It is common in the probabilistic setting to learn the future parameters of some chosen parametric distribution, like Gaussian or Student-T; or learn the conditional quantile function; or use the framework of Conformal Prediction adapted to the time series setting. The choice of method does not affect the modeling aspect and thus can be typically thought of as yet another hyperparameter. One can always turn a probabilistic model into a point-forecasting model, by taking empirical means or medians.
The Time Series Transformer
In terms of modeling time series data which are sequential in nature, as one can imagine, researchers have come up with models which use Recurrent Neural Networks (RNN) like LSTM or GRU, or Convolutional Networks (CNN), and more recently Transformer based methods which fit naturally to the time series forecasting setting.
In this blog post, we're going to leverage the vanilla Transformer (Vaswani et al., 2017) for the univariate probabilistic forecasting task (i.e. predicting each time series' 1-d distribution individually). The Encoder-Decoder Transformer is a natural choice for forecasting as it encapsulates several inductive biases nicely.

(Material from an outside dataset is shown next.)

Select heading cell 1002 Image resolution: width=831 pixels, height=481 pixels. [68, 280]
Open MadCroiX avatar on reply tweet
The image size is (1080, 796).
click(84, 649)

To begin with, the use of an Encoder-Decoder architecture is helpful at inference time where typically for some logged data we wish to forecast some prediction steps into the future. This can be thought of as analogous to the text generation task where given some context, we sample the next token and pass it back into the decoder (also called "autoregressive generation"). Similarly here we can also, given some distribution type, sample from it to provide forecasts up until our desired prediction horizon. This is known as Greedy Sampling/Search and there is a great blog post about it here for the NLP setting.
Secondly, a Transformer helps us to train on time series data which might contain thousands of time points. It might not be feasible to input all the history of a time series at once to the model, due to the time- and memory constraints of the attention mechanism. Thus, one can consider some appropriate context window and sample this window and the subsequent prediction length sized window from the training data when constructing batches for stochastic gradient descent (SGD). The context sized window can be passed to the encoder and the prediction window to a causal-masked decoder. This means that the decoder can only look at previous time steps when learning the next value. This is equivalent to how one would train a vanilla Transformer for machine translation, referred to as "teacher forcing".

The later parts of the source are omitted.